Exercise description = What you return should be the exact lines from the one with "638x903 pixels. How" to the end of the records below, both included, and no pictures.

Given data =
:::

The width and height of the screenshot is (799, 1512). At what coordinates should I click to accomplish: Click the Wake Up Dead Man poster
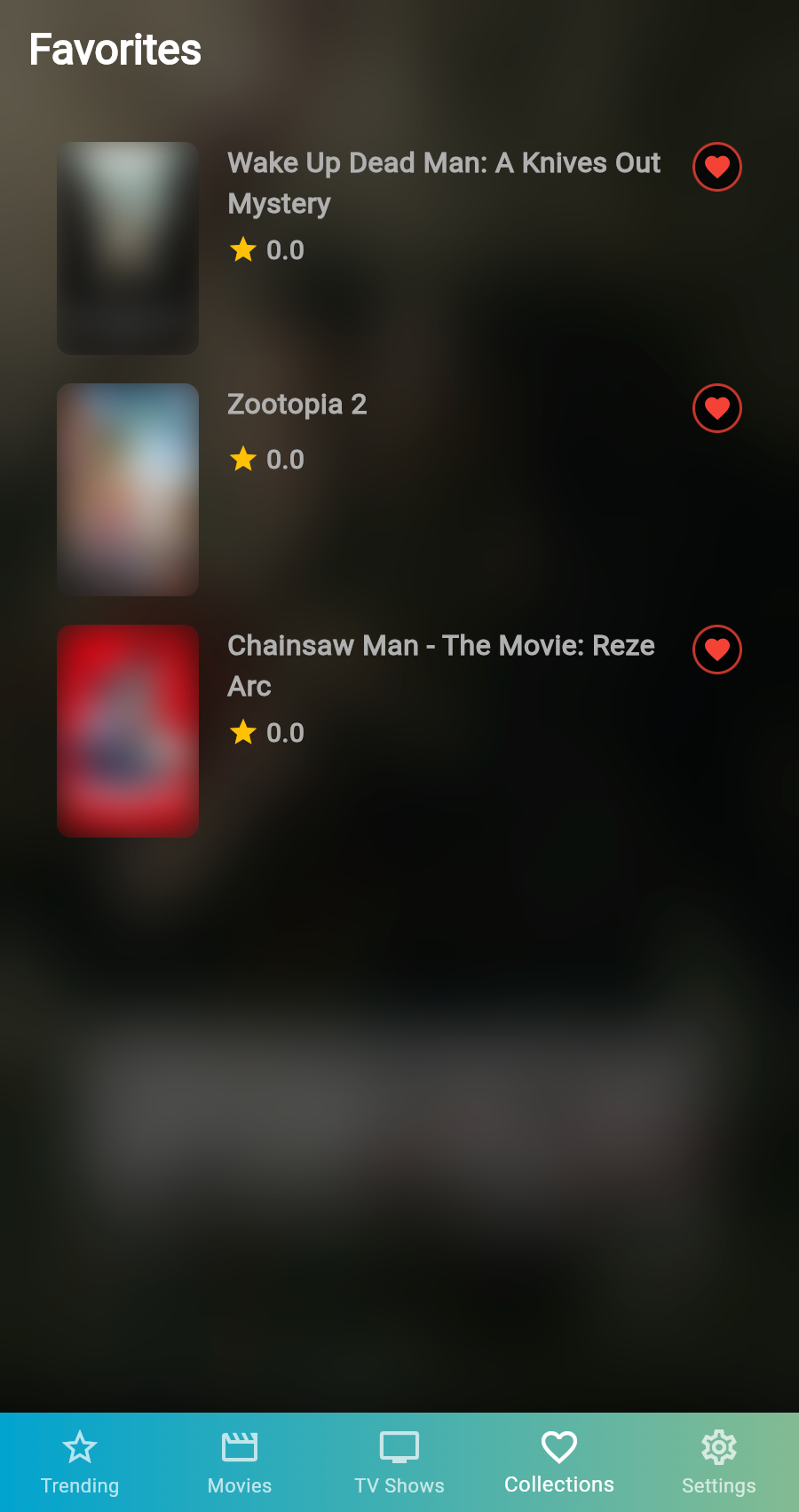click(x=128, y=248)
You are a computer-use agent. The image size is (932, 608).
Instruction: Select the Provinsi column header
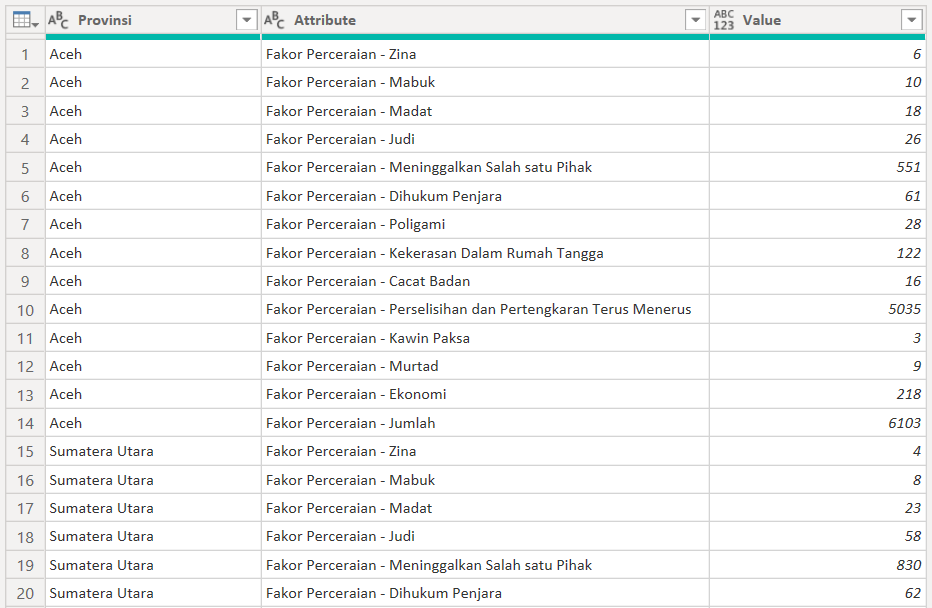pos(140,20)
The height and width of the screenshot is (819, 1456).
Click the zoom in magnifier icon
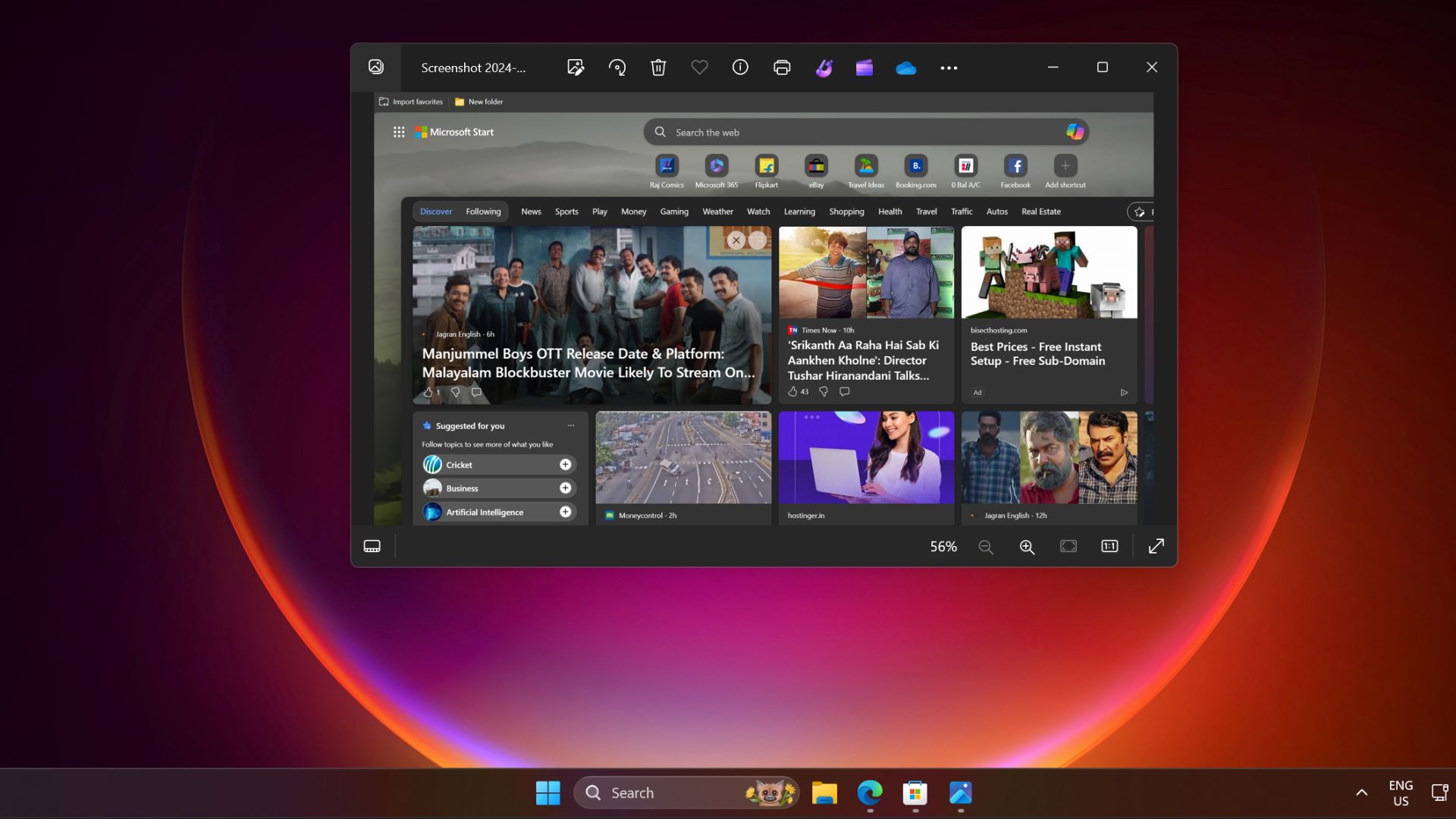(x=1026, y=546)
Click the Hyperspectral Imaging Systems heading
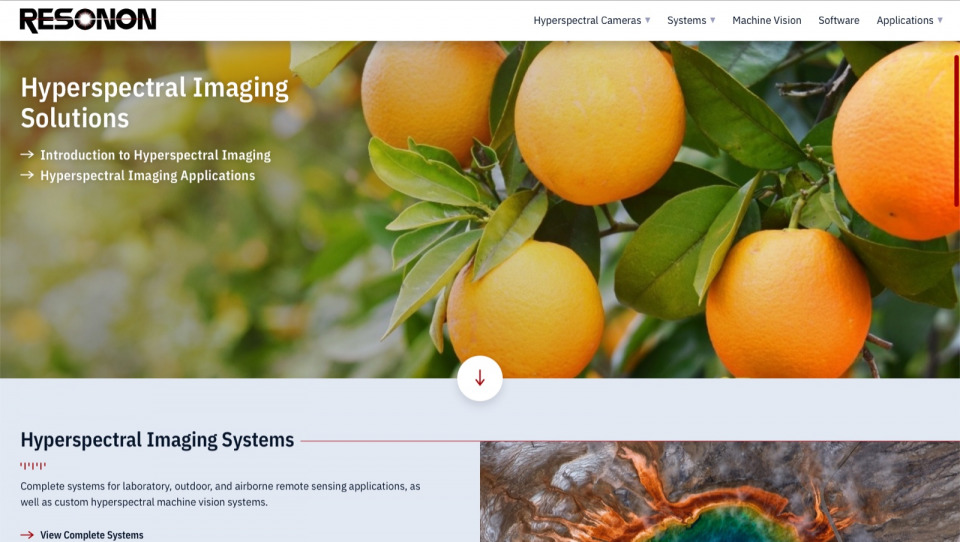 tap(157, 440)
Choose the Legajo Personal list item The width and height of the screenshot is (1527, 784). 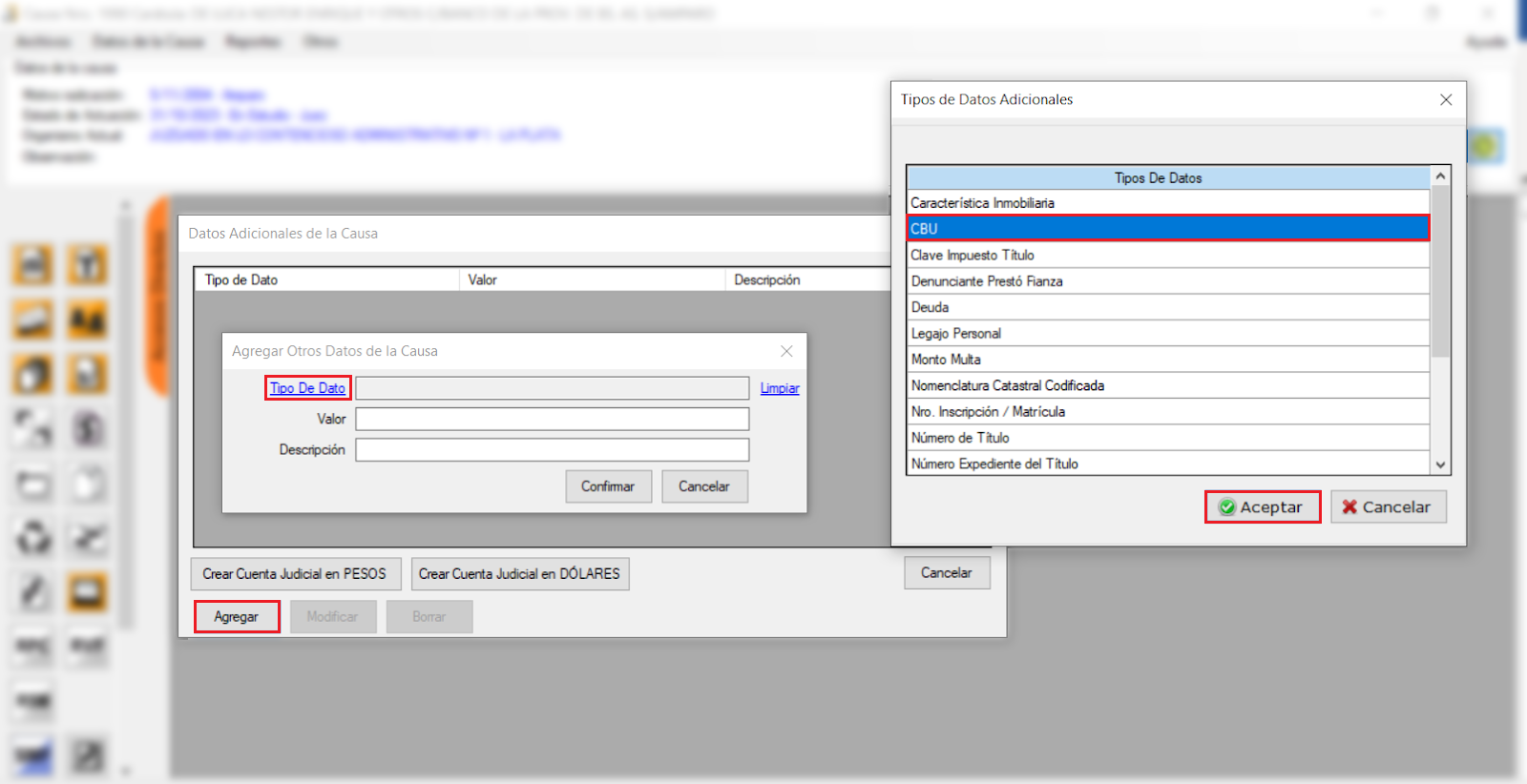pyautogui.click(x=1166, y=334)
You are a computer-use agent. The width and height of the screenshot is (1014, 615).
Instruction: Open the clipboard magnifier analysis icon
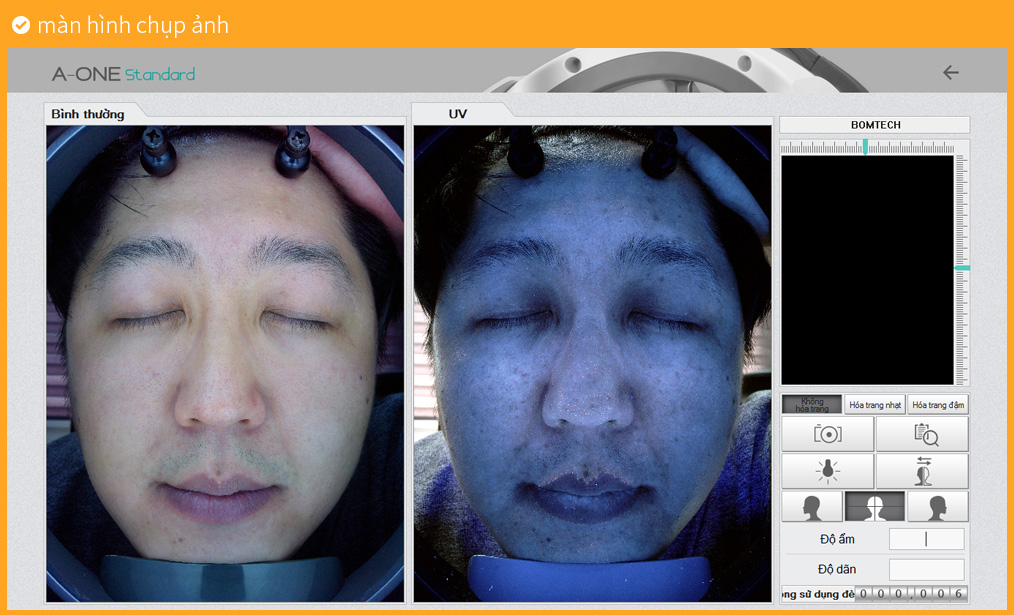922,435
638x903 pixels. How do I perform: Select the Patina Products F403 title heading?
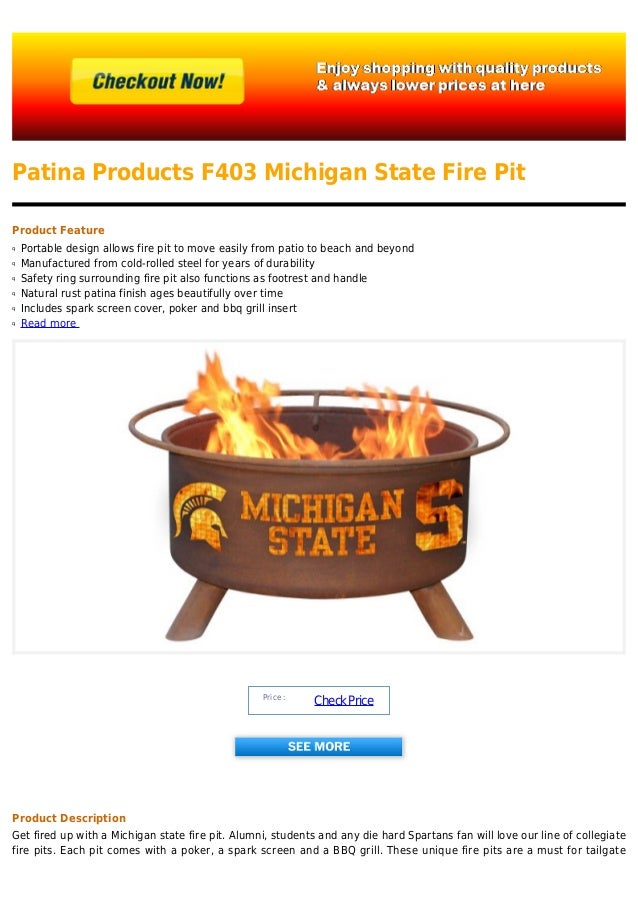tap(269, 172)
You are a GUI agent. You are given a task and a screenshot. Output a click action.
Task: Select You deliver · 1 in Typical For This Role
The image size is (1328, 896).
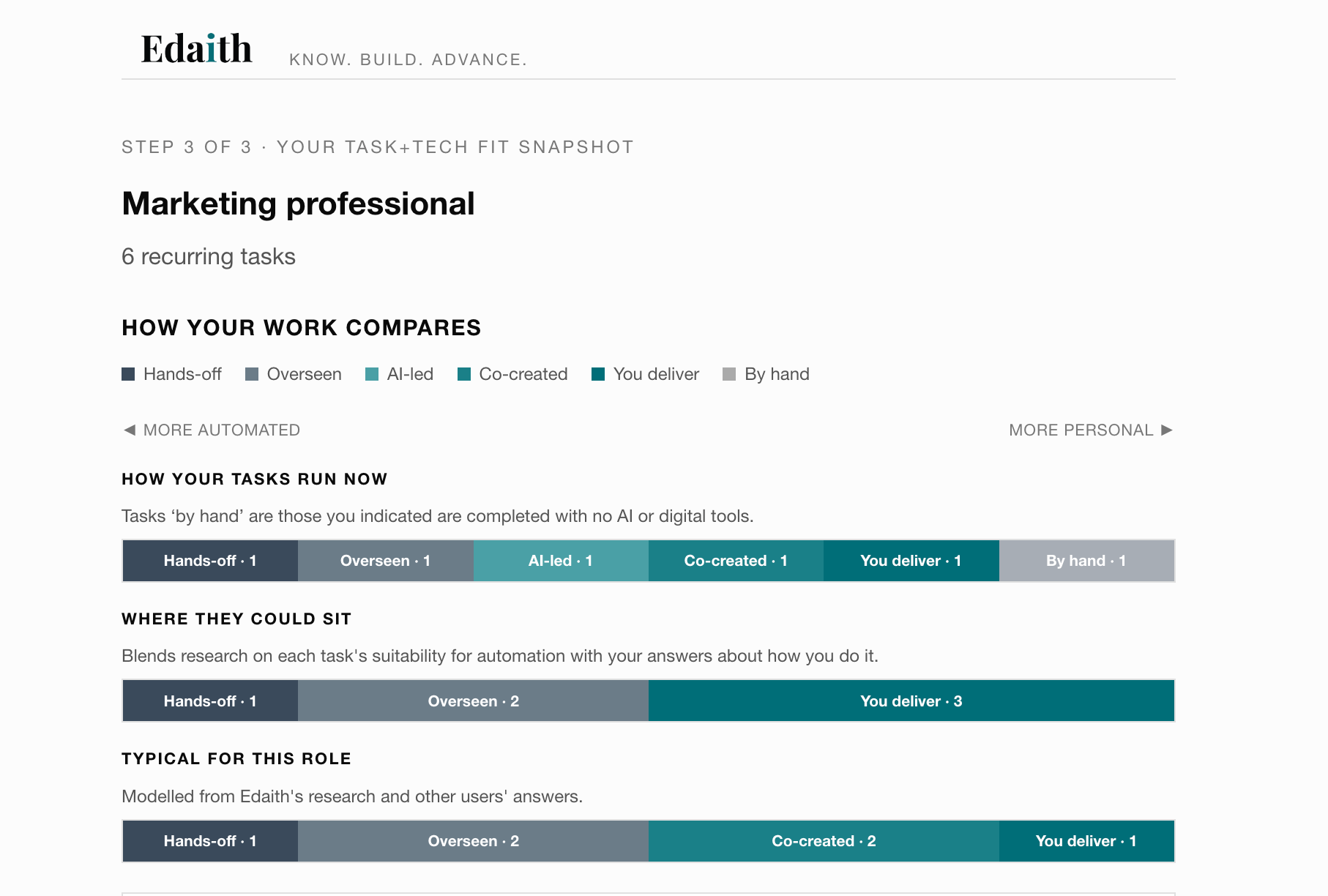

:::

Solved problem =
638x903 pixels. How do I perform: Select the Patina Products F403 title heading?
tap(269, 172)
You are a GUI agent. You are given a task and a screenshot. Output a click action.
Task: Select You deliver · 1 in Typical For This Role
The image size is (1328, 896).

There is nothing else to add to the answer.